* **MATERIAL FOR THIS EXERCISE**:
========================
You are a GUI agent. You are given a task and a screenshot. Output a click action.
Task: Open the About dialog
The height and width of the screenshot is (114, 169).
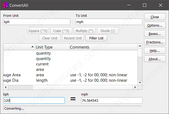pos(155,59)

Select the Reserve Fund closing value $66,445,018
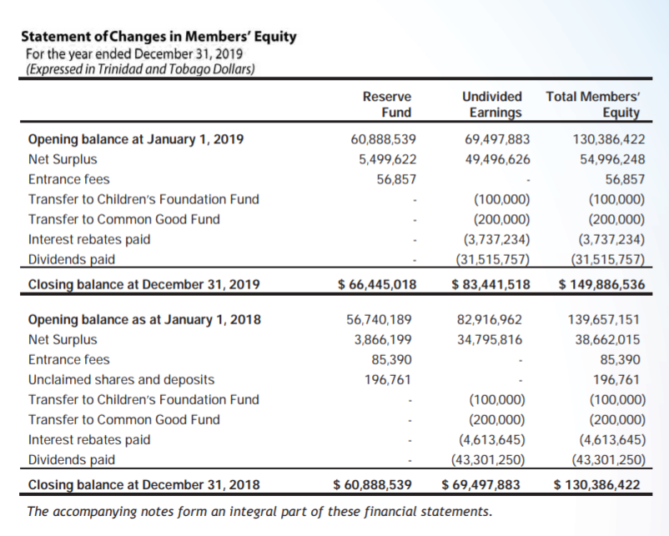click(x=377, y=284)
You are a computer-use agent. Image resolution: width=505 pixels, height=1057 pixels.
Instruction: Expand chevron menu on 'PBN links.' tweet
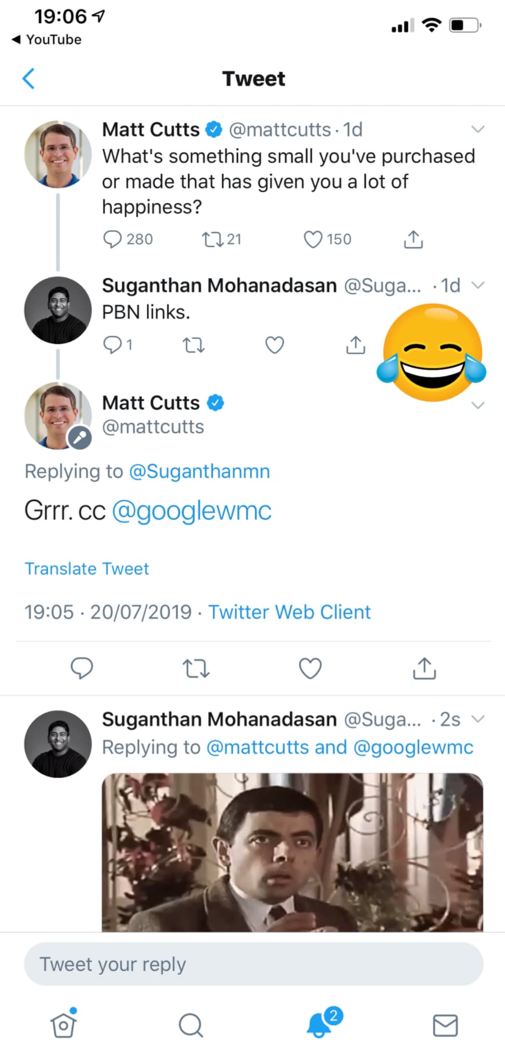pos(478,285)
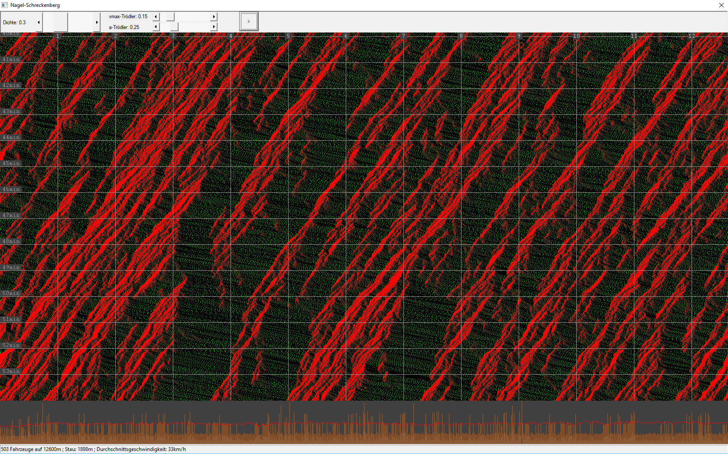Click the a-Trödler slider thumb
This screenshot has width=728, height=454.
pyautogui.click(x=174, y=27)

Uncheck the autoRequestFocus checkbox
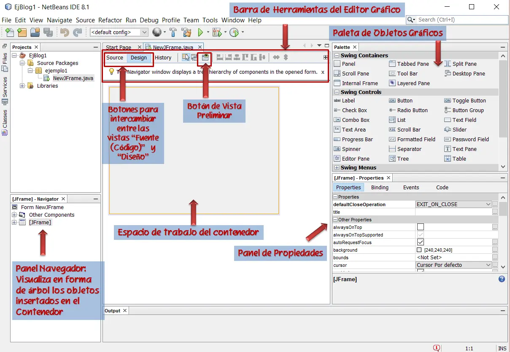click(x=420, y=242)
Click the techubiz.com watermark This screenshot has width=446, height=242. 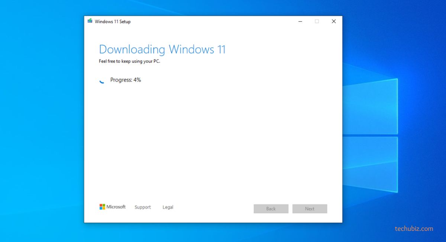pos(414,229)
========================
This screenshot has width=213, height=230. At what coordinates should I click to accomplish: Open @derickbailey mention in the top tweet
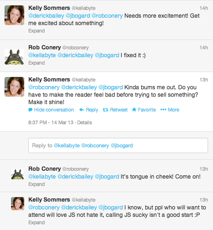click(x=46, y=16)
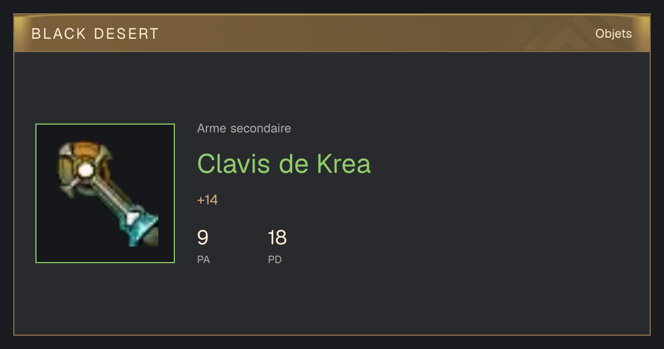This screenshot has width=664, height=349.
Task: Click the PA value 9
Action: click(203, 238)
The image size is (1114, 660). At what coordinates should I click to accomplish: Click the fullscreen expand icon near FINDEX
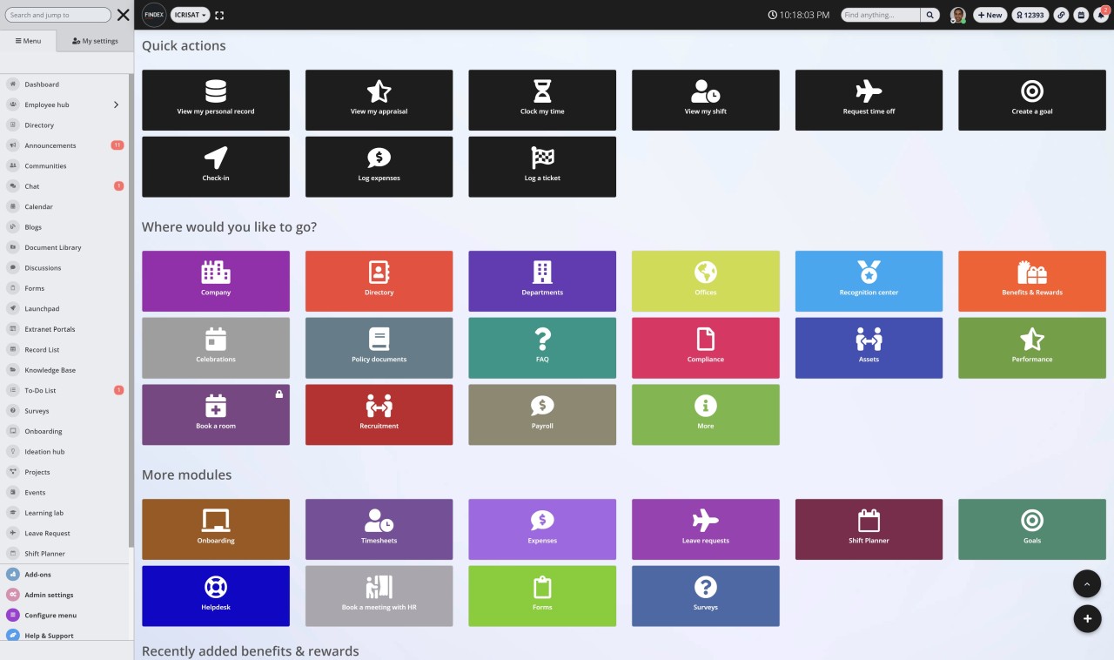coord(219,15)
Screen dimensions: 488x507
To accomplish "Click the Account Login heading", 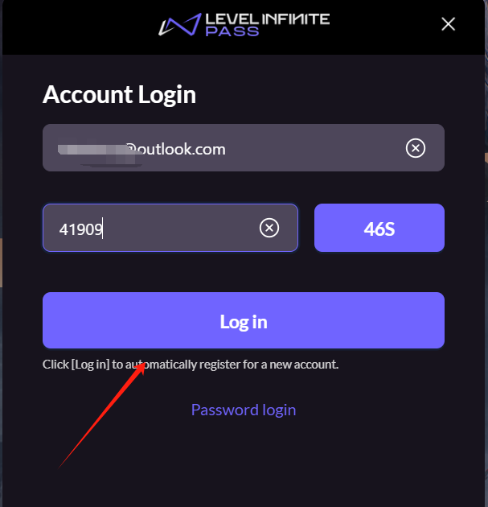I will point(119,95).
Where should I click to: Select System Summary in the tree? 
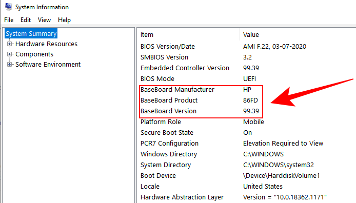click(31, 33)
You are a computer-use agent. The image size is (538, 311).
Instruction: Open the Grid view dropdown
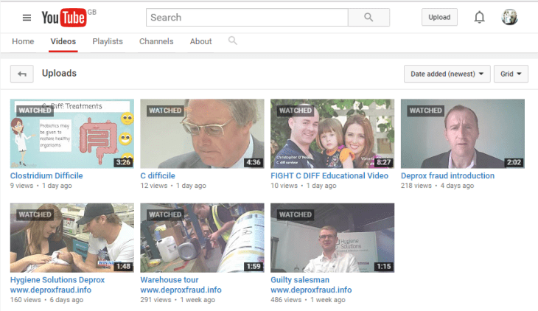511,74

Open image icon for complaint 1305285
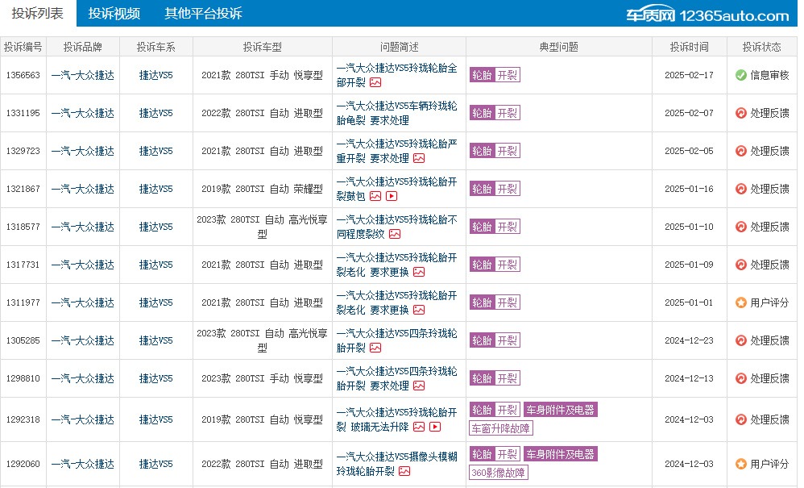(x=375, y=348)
========================
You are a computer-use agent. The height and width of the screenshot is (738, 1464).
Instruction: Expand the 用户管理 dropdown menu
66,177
========================
* **WHAT TO WORK ON**: Search the entries for the word "computer", then copy every line in which it is found.

* **RESULT**:
You are a computer-use agent. Image resolution: width=505 pixels, height=1057 pixels.
You are a computer-use agent. The image size is (538, 311).
You are a computer-use agent. The height and width of the screenshot is (738, 1464).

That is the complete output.